Katja Mast MdB

Mindestlohn | Mast: "Guter Tag für Azubis in Region“

Bundespolitik

Katja Mast hat die bevorstehende Entscheidung des Bundeskabinetts für einen Mindestlohn für Auszubildende als „guten Tag für alle Azubis in Pforzheim und dem Enzkreis“ bezeichnet. Eine entsprechende Vorlage steht am Mittwoch auf der Tagesordnung der Ministerrunde in Berlin.

„Endlich: Nach langem Hin und Her ist es so weit. Jahrelang haben wir uns dafür eingesetzt“, so die SPD-Bundestagsabgeordnete.
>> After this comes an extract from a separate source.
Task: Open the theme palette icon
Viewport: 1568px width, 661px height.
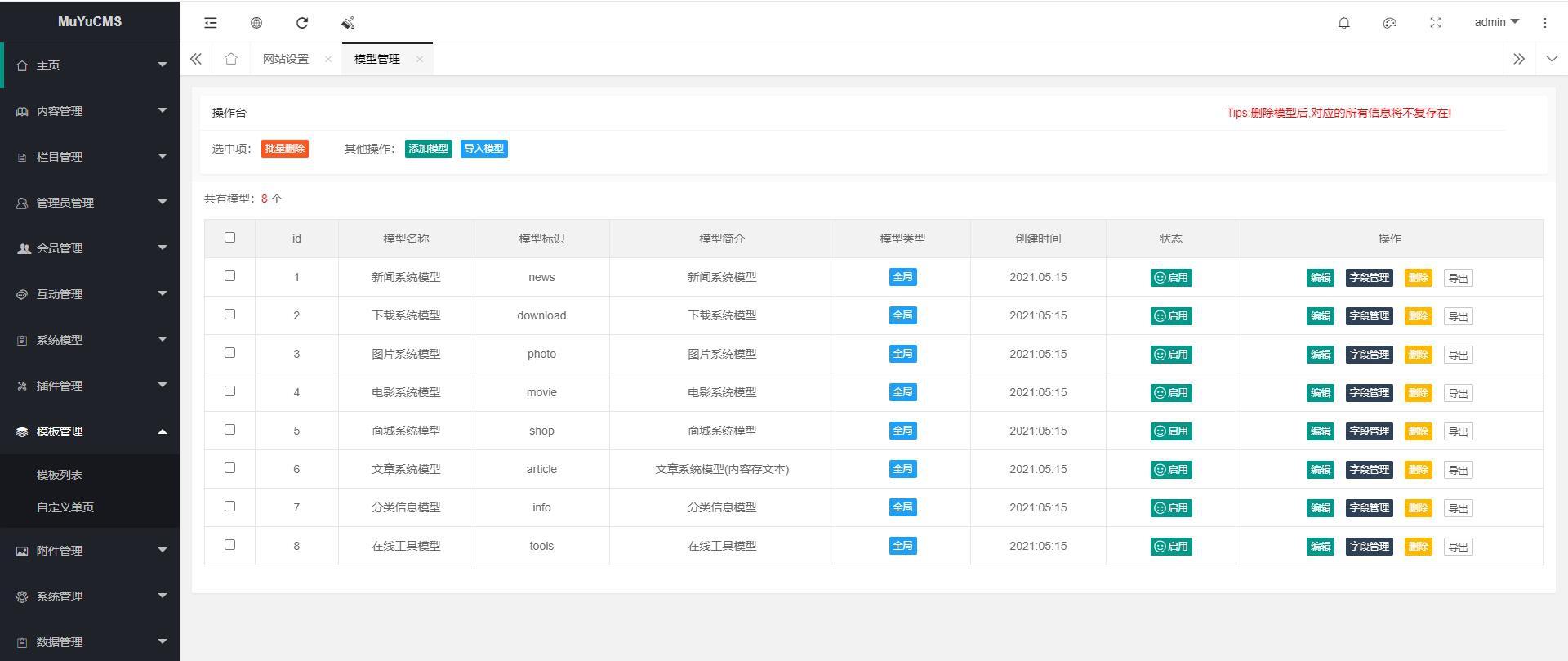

Ihr Ziel sei immer gewesen, dass es auch für Menschen, die einen Beruf erlernen, eine gesetzliche Untergrenze bei der Vergütung gebe, so Mast. „Warum auch nicht? Die junge Menschen zeigen einen so tollen Einsatz. Das muss sich noch mehr auf dem Konto zeigen“, so die stellvertretende Vorsitzende der SPD-Bundestagsfraktion. Schließlich seien auch Azubis mit steigenden Lebenshaltungskosten konfrontiert.

Mast räumte ein, dass es auch Kritik und Sorgen gebe.

„Ich weiß, dass es insbesondere für sehr kleine Firmen und Geschäfte bei uns eine besondere Herausforderung ist. Deshalb geht es mir um eine gewisse Balance. Ich denke, das kann mit dem jetzigen Entwurf eines Berufsbildungsgesetzes gelingen“, so Mast. Im jetzt folgenden Gesetzgebungsverfahren gehe es darum, die Rahmenbedingungen für die berufliche Bildung insgesamt zu modernisieren.

Mast betonte den Wert der dualen Ausbildung. „Ohne sie wäre unsere wirtschaftliche Stärke nicht möglich. Sie ist ein echtes Pfund. Ich schätze sehr, was hier bei uns dafür geleistet wird.“ Hinweis Redaktionen Das Thema steht morgen auf der Tagesordnung des Bundeskabinetts. Eine Zustimmung zur Vorlage gilt als sicher. Vorgesehen ist, dass Auszubildende ab kommendem Jahr mindestens 515 Euro/Monat als Vergütung erhalten sollen.